You: “I told you over the phone that the patient was sick.” The moral of the story: Do not hesitate to state, “I want you to see this patient NOW.” Better to have egg on your face if it turns out that you cried wolf than to have a bad outcome from waiting too long to ask for help.
So what’s my breakdown on consultants? Here are the types I see:
● The full-service consultant. These are the names that light your face up when you find out that they’re on call. Your patient is not only seen promptly, but the specialists enter appropriate orders (extra brownie points if your hospital has just transitioned to EMR/CPOE!) and call you back, thanking you for the consult and explaining their opinions and recommendations, educating you in the process.

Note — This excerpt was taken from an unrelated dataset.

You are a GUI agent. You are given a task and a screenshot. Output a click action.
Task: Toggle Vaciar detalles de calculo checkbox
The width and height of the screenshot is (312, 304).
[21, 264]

And get this: Full-service consultants even call a patient’s extra-attentive daughter and talk to her about the case! They provide follow-up visits with a similar level of service and closer to discharge, give patients separate discharge and follow-up instructions. Consultative nirvana indeed.
● The drive-by (or assembly-line) consultant. Typically, you have just a brief phone conversation when you’re making the request. These consultants will come and see the patient, typically after you’ve already posted the H and P.
They put in their recommendations, give verbal orders to an RN, and poof! They’re gone! You end up being their surrogate, trying your level best to explain to patients (who barely remember them popping in right after they were given the Ativan or Haldol) what their opinions and recommendations are.
You end up leaving a few messages with the specialists’ office staff when you realize patients have not been seen subsequently. Those messages have an edge of panic when patients’ overly attentive daughters or sons are demanding better explanations, especially when discharge is looming.
● The reluctant consultant. This is the one you know you will spend an ungodly amount of time on the phone with, not only giving the medical context for the consult, but explaining repeatedly why you need a consult while the patient is in the hospital as opposed to seeing the specialist post-discharge. These conversations can be frustrating, to say the least.
Reluctant consultants can be friendly, wiggling out amicably or punting your request to someone else. Or they can be hostile, which makes you feel like an incompetent doc who should know better. Thankfully, the latter is rare.
● The hungry consultant. Typically, these specialists are just out of residency, are in a procedure-oriented specialty and are aggressively marketing themselves. They’re enthusiastic, respond quickly and bend over backwards to accommodate the hospitalist team.
The downside? You may be tempted to ask for a consult without having a clear reason for one, increasing the risk that patients will be exposed to an unwarranted procedure. It’s also not uncommon to see these overly enthusiastic, freshly minted specialists lose steam and transition to the reluctant-consultant mode, once their appointment books are a little more full.
And finally, here are strategies that I’ve found make the consultative process go more smoothly:
● Have separate service agreements that work in tandem with medical staff bylaws. These are agreements reached independently (with the blessing of the hospital administration) between large service groups–say, the hospitalist team and a group of neurologists–on how best to take care of stroke patients.
Service agreements outline succinctly the responsibilities of the parties involved, such as response times, metrics to monitor the care process, and ways to detect and mitigate problems quickly. These agreements work well only if there is a collective will, a sense of direction and a mechanism to help track the process.
● Develop an effective escalation policy to deal with the “missing” or “hostile” consultants. Any policy should involve the hospital administration, typically the chief medical officer or his/her designee.
● And finally, consultation is all about teamwork and communication. Getting to know the consultants on a personal basis, meeting them outside the confines of the ward, sharing a lunch with them and talking about their favorite hobby or sports team–these are all well worth your time.